Your hand was cold. Mine was slick with sweat. Your smile wavered; you knew you were slipping. But you were not afraid, no. I pulled you back from the brink, safe, into my arms. Your heart beat fast. I can imagine the mud in your veins coursing through you—I felt it, there, pounding a drumbeat against your very chest.
In those days, we could rely on each other. We were all that we had to rely on.
I remember Aurthour catching me, at long last, when the sun’s heat had intensified nearly to burning. Wordlessly he scolded me—swiftly he whisked me away, back to my hive. I fussed and I cried and I beat at him until his arms were indigo, but there was no swaying him from his duty. I’m grateful he had more sense than I. Certainly he had more sense than your Lusus, which certainly would’ve taught you an ounce of respect for higher blood had it any brains in its tiny skull.
I remember you waved farewell. From over Aurthour’s shoulder, I waved back, and the ache in my chest was soothed. That was how we promised each other we would meet again.
Until I understood. Until I realized what you were. What the dirt color that tinged your bruised skin meant. I didn’t know; I had to be taught. These things are the cornerstone of troll society. These are things that every troll should know from birth—out of instinct. Not me. I did not understand. Fool that I was, I thought you were—worthy of me. No; I did not even understand the concept of worth.
I stopped visiting you. I stopped speaking with you. It was the only sensible thing to do. Whether it hurt you, I don’t particularly care. I feel no need to fret over the base emotions of gutterbloods.
Although—
Today I entertained the strange notion of contacting you. Just to find out how you were faring these days. Though I suppose I knew well enough; even the gossip of lowbloods reaches the ears of the upper echelons eventually. You’d been injured in a Flarp session or something. But I thought I might have asked you yourself—for the sake of politeness. I halted this train of thought in its tracks; it was beneath me. I am not sure why this notion occurred to me at all... no. No, that is a lie.
I found a drawing today. I think it is yours—from long ago. The paper was brittle; the lines were sloppy and the coloring sloppier. I don’t even know where it came from, or how I still have it now, but it is unmistakably yours. When I found it, I just stared blankly at it. I knew I ought to be revolted, but I could only stare blankly. Riveted there by the sudden hollowing in my chest. Cold crept through me, like ice crystals blooming on glass.
It lies on the floor now. Aurthour shall dispose of it promptly.
I do not like to think about my past. I do not like to think about the maggot-brain wriggler I was back then. But I must own my actions. Atone for them, so to speak, though I do not believe in sin. I must reconcile myself with my past. It could not sound more simple, and yet so hopelessly vast.
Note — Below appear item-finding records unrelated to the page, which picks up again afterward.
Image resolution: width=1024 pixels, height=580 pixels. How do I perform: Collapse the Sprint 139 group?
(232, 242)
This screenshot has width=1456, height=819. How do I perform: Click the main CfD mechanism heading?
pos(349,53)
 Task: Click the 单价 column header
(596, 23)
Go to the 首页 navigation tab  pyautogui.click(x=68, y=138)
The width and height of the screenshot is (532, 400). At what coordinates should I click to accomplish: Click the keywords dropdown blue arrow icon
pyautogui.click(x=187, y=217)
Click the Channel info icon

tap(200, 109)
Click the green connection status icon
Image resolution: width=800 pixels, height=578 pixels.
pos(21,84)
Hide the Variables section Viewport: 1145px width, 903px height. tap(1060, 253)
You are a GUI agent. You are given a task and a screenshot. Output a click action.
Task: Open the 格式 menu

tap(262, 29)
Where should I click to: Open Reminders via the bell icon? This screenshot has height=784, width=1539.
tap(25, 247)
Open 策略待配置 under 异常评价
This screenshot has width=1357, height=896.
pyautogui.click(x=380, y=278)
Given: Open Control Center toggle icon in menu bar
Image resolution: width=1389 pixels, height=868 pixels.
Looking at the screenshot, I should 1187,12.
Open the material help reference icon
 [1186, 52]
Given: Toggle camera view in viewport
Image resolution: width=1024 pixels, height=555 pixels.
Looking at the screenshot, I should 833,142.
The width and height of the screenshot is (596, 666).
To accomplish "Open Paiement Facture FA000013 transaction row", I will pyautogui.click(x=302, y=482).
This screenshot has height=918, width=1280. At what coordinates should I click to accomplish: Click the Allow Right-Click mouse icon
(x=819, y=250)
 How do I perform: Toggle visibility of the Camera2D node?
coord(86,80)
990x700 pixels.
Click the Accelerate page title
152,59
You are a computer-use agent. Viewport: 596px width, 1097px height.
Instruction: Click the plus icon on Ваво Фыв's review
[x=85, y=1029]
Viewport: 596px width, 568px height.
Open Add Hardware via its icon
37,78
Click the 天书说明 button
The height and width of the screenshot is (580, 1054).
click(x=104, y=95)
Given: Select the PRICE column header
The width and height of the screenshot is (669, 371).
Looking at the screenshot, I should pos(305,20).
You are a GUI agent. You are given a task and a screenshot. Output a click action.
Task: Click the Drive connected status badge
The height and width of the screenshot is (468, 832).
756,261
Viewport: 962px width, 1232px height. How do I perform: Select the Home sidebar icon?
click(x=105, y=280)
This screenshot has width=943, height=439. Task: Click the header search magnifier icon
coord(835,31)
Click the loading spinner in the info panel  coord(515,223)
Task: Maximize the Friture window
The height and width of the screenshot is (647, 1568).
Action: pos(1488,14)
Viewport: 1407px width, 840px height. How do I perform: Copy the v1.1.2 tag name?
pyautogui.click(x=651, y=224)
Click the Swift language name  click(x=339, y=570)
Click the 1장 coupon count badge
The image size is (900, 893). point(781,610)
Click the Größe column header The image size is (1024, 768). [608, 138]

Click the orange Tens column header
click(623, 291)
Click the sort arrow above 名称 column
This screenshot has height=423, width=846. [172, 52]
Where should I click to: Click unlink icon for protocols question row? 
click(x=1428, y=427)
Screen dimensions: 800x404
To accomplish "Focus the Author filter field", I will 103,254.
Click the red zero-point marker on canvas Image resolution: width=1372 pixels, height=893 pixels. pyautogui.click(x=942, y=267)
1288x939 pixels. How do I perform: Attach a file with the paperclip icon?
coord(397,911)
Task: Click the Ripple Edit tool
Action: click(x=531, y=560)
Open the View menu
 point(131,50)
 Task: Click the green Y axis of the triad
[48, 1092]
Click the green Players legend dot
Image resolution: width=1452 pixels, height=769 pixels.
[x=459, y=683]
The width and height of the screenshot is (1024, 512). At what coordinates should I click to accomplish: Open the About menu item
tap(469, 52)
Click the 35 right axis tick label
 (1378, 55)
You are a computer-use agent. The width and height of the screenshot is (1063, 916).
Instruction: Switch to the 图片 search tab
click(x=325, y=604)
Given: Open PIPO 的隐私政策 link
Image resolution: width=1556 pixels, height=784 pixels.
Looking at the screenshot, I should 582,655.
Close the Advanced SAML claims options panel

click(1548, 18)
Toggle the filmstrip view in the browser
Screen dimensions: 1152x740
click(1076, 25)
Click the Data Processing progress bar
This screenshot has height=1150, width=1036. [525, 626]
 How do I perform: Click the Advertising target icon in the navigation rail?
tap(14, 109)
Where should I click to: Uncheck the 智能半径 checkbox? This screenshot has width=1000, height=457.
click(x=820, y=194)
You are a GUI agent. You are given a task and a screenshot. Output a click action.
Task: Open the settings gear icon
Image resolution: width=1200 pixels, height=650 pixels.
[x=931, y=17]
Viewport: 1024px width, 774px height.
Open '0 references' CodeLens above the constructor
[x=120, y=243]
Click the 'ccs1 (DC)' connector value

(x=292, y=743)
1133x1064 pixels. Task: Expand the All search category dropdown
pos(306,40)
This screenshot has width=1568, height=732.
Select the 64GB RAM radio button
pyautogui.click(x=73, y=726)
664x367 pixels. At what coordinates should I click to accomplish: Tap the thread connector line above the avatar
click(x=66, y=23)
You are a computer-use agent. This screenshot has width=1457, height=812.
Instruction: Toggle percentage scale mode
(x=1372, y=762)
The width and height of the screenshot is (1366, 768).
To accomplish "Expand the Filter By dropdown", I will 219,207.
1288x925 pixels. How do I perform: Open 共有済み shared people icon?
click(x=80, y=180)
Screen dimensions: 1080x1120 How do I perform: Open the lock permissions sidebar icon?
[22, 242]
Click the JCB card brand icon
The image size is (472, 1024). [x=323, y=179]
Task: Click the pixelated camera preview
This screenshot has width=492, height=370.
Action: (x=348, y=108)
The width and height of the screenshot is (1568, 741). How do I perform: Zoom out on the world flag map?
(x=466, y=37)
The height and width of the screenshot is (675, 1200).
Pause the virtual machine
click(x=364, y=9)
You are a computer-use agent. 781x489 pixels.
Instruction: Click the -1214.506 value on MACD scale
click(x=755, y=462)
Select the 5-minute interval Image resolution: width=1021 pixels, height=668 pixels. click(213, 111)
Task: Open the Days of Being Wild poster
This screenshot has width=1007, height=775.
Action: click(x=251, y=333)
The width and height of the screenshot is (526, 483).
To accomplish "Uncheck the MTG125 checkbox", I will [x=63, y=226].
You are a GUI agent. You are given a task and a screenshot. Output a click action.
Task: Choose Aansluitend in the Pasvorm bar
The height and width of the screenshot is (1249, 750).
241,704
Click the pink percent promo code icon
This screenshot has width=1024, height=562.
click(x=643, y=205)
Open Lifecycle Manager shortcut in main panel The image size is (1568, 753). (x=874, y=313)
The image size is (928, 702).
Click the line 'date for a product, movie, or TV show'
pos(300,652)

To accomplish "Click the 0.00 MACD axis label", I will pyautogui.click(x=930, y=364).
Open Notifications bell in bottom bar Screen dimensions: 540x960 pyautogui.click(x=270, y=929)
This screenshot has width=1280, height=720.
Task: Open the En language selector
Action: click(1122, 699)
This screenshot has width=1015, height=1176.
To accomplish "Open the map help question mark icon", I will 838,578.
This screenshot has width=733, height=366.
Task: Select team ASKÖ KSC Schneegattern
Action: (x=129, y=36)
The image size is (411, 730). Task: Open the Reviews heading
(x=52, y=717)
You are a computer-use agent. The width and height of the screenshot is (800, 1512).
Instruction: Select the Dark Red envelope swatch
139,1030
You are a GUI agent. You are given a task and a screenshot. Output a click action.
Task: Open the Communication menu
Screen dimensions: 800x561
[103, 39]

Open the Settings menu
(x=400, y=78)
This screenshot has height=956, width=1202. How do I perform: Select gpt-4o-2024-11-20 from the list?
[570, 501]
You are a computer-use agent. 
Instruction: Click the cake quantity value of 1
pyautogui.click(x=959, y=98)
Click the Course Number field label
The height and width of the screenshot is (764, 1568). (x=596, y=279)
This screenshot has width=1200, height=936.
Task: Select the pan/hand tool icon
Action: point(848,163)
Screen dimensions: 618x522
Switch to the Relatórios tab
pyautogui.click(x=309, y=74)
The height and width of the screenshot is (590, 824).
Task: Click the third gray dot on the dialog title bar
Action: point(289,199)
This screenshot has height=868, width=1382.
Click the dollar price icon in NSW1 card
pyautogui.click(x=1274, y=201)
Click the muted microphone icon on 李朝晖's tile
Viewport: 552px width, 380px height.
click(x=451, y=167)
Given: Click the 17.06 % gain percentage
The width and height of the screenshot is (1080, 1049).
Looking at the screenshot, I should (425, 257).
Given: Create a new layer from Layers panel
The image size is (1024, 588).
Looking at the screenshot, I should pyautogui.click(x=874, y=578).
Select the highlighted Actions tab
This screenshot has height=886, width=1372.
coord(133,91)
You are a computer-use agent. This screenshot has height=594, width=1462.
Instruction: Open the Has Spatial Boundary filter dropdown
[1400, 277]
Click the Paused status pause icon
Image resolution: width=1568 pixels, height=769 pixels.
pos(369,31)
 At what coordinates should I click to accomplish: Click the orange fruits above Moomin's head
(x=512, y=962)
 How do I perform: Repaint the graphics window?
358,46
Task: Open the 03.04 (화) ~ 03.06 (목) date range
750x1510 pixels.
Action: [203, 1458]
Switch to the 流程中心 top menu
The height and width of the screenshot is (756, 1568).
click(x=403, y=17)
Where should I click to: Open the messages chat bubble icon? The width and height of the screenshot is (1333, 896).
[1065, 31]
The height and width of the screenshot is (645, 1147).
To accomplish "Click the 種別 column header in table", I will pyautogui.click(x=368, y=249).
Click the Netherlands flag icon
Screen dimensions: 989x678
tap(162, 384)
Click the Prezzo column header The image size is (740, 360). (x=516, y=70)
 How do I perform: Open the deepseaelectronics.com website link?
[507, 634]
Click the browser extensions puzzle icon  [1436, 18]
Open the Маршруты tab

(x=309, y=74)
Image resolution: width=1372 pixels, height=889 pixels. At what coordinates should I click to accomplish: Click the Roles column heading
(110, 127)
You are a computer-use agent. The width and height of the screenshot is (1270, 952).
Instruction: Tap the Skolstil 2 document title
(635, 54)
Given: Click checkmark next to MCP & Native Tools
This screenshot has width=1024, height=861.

Only one moon is out tonight. I see, from my desk, the landscape turned verdant with sickly light. My computer monitor sparks, destroyed. I had booted up Trollian. I meant to speak with someone else. But your name was listed there—still—it has been for years. It occurred to me that I had never formally broken off relations with you. Or—apologized. I put the thought aside—cursed my dearth of willpower, my utter lack of sense—and put my fist through the screen for good measure.
Liquid sapphires stream down my arm. I feel no pain. Yet I clutch at my hand as though I had burned it.
What am I to do?
The drawing—the one lying on the floor—is of two knights. One of them is brown. The other is blue.
I cannot forget. Not anymore.
All I can do is lay my head in my bloody hands, grit my teeth, and swear to myself that I will not weep.